'She never met a stranger': Van crash victim remembered for giving spirit

Tamika Gooden said she does not know what happened after the van carrying her sister, Normisha Monroe, and 15 others crashed Saturday evening, but she would not be surprised if "Mimi" jumped in to help others.

"My sister would take the shirt off her back to give it to you," Gooden said.  "I just keep telling people over and over again, I can just see her helping other people get out that van and sacrificing her life.  That's just who she was." 

According to her family, Monroe, 38, was one of six people who died in the crash after the van they were riding in tipped over and caught fire on I-85.

RELATED: Police: 16 people occupied van that burst into flames, killing 6 in Gwinnett

Gwinnett County Police said they were looking into whether another car was involved in the accident.  They have not yet released the names of those who were in the van.

Monroe and the other women onboard were part of a sober living program called "We Are Living Proof."  Officers said they were headed to a meeting at the time of the crash.

"You know, everybody loves a comeback story and these ladies were comebacks," said Darryll Stinson, a pastor with Life Church International, who worked with the recovery program.  "They had been through all types of unimaginable pain and they had the courage to get help with their addiction and they did the hard work."  

'She never met a stranger'

People who knew Monroe said she saw the good in everyone and was always willing to lend a helping hand.  

"She was a great sister.  She was my little sister and she always looked up to me," said Gooden.  "She always looked at me for guidance, but you know, I think now I'm like, I looked up to her because she just--she never met a stranger."  

Normisha Monroe with her sister.
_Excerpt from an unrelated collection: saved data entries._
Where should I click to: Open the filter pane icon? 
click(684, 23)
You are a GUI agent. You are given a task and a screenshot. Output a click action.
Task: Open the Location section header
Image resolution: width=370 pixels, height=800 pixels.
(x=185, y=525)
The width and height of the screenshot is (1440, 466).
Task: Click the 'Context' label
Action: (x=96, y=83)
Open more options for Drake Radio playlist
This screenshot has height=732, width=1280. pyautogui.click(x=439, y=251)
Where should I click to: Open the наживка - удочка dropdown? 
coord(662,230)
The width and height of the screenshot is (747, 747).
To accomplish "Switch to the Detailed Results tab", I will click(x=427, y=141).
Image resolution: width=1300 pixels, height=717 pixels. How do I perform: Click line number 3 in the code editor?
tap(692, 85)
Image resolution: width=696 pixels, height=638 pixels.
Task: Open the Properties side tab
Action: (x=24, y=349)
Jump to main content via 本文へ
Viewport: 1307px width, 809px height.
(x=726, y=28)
She died in a passenger van crash on I-85 Saturday.

RELATED: 'She was the best we'd seen her in such a long time.' Family remembers loved one killed in fiery I-85 crash

Pastor Stinson said he would often take photographs at church and Monroe, who went by the nickname "Normi" in recent years, was one of his favorite subjects to capture.  

"She had the 'it factor.'  "She had that contagious personality that when you're around her you can't help but to laugh.  Like, I just like you--that instant likability factor," said Stinson.  "I would always get these best candid moments of her looking someone in the eye and high-fiving them."

Stinson said he had just talked to Monroe last week and she asked him when he planned to produce a video to share her recovery story.  

"I just want people to know that like, as tragic as this story is, this is exactly the hope she wants to release to the world because her story is being told and you guys are helping with that.  So, thank you and live your comeback story," said Pastor Stinson.

Gooden said she plans to hold a balloon release and candlelight vigil to honor her sister's life this weekend.  

"It's definitely too soon, but she is such an awesome person, I mean, heaven is going to be so excited about having her," smiled Gooden.  "They are, [be]cause I mean, she is just like the life of the party.  You know, just everything. She is just a great, great person."